In Re Cynthia A., 8 Conn. App. 656, 664 (1986), cited with approval In Re Carl O., 10 Conn. App. 428, 436-437 (1987). Any other interpretation would make the child pay a lifelong penalty for governmental malfeasance. Just as necessary permanency may not be denied where the unintended parental failures are due to mental deficiency or illness, In Re Nicolina T., 9 Conn. App. 595, 605 (1987) so it may not be denied where an administrative agency fails to perform optimally from the parent's point of view.
Having considered the foregoing, it is found by clear and convincing evidence to be in the best interests of this child for her parents' rights to be terminated so that she may be placed in the secure and nurturing permanent home of adoptive parents, if not with the present foster family than with one equally capable of meeting her longterm special needs. Therefore it is ORDERED that the parental rights of Cynthia T. and Danny W. in and to their daughter, Hope W., be and hereby CT Page 3762 are terminated. And it is further ORDERED that the Commissioner of DCYS by appointed statutory parent for the purpose of placing the child forthwith in adoption and that such Commissioner shall submit a written report as to the progress toward such adoption no later than 90 days after the date of this judgment, and thereafter in such form and at such frequency as this court may from time to time require. It is further ORDERED that in the event adoption of this child is not finalized on or before March 1, 1992, such Commissioner shall file with this court a Motion for Review of Terminated Child in compliance with federal law.
Appeal
The parents have 20 days from the date of this judgment in which to seek an appeal. If, after being informed by their trial counsel of the court's judgment and their right to take an appeal, they affirmatively manifest a desire to do so, if such trial counsel is willing to act in that capacity, the court will appoint him or her for this purpose. If either respondent manifests a desire to take an appeal and if trial counsel declines to represent the parent because in his or her professional opinion it lacks merit, such attorney is not required to do so but may file a timely motion to withdraw and to extend time in which to take an appeal. The court will then appoint another attorney to review this record who will, if willing to represent the parent on appeal, be appointed for this purpose. If the second attorney determines that there is no merit to an appeal, he or she is requested to make this known to the court at the earliest possible moment, and the respondent parent will be informed by the clerk forthwith of the balance of the extended appeal period in which to secure their own counsel who, if qualified, may be appointed to represent that parent on the appeal. If this is not done, then upon expiration of the extended appeal period, the right to pursue an appeal will be ended and the termination of parental rights final. The child will at that time, and not before, be free to be placed in adoption.
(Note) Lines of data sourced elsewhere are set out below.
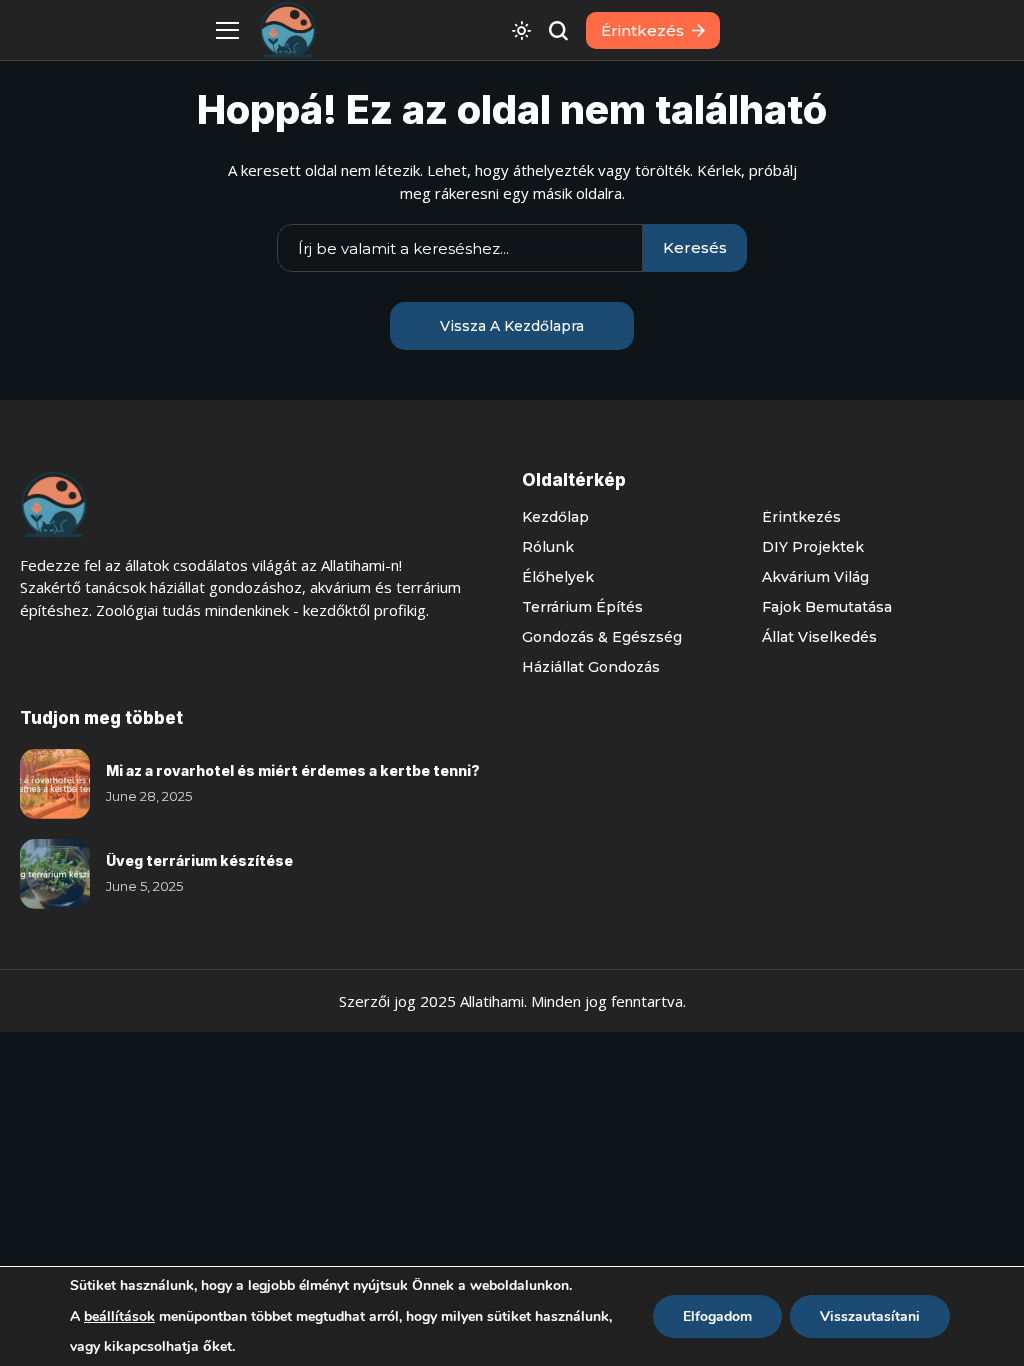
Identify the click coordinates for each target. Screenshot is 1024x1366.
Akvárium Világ (815, 577)
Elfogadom (717, 1316)
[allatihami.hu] (288, 30)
If such procedures satisfy the sixth amendment right to counsel in criminal cases (Douglas v. California, 372 U.S. 353
(1963); Fredericks v. Reincke, 152 Conn. 501 (1965), they are even more appropriate where there are interests of a third party involved: Those of the child whose need for permanent safe parenting is entitled to at least as great a degree of consideration as are those of the parent whose right to raise her is at issue. Even unsuccessful appeals delay permanent planning for year since no child may be adopted until the appellate process is exhausted. The need for finality of judgment in cases where the state initiates legal action CT Page 3763 against indigent respondents, which gave rise to the rule of Douglas and Fredericks, supra, applies as much or more to cases where the person affected by the judgment is a young child for whom the passage of periods of time that may seem short for adults can work changes with lifetime implications.